### SHORT EXERCISE
Reproduce the data from its first line through the line containing "Action: (632, 892)", both included, keeping every line intact except that each coordinate in the answers is raised by 140.

### DATASET EXTRACT
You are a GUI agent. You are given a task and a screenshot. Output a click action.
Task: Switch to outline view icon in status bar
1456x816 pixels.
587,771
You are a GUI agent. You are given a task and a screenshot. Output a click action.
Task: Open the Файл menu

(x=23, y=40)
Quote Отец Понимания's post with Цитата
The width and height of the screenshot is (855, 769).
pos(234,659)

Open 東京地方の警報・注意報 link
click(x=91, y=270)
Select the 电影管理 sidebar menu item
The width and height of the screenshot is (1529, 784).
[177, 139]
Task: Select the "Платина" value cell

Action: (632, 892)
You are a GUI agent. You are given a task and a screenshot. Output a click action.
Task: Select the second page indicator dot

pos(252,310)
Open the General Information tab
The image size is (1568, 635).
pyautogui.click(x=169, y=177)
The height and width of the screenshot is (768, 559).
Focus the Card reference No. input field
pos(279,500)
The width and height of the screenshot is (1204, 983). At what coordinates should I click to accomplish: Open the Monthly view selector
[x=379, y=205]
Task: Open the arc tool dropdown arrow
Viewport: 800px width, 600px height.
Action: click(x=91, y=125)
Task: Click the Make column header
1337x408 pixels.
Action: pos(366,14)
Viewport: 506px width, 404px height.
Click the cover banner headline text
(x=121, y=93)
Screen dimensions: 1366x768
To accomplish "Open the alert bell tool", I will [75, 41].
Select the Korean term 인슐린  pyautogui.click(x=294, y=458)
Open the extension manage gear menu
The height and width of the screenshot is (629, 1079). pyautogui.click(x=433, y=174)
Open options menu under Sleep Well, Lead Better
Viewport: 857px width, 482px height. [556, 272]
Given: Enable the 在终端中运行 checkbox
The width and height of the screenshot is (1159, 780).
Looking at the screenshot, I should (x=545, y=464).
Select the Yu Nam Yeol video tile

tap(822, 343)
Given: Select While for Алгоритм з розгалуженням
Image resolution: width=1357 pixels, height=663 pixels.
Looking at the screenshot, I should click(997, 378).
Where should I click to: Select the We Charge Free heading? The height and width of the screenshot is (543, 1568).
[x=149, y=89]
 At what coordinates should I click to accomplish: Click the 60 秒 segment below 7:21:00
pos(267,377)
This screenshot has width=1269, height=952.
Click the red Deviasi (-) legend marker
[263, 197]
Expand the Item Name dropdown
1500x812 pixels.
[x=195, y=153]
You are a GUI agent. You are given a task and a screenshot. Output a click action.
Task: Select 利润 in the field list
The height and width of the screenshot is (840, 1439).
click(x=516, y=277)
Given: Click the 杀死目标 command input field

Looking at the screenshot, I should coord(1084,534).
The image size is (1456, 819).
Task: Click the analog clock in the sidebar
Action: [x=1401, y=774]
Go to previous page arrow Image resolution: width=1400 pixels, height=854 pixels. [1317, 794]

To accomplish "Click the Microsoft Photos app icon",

### TASK ANSWER
You are a GUI agent. You are given a task and a screenshot. Output a click action.
Task: Switch to outline view icon in status bar
1456x816 pixels.
727,911
You are a GUI agent. You are given a task and a screenshot. Output a click action.
Task: Open the Файл menu

(x=163, y=180)
Quote Отец Понимания's post with Цитата
The width and height of the screenshot is (855, 769).
pos(374,799)

Open 東京地方の警報・注意報 link
click(x=231, y=410)
Select the 电影管理 sidebar menu item
The width and height of the screenshot is (1529, 784).
[317, 279]
Task: Select the "Платина" value cell

Action: (772, 1032)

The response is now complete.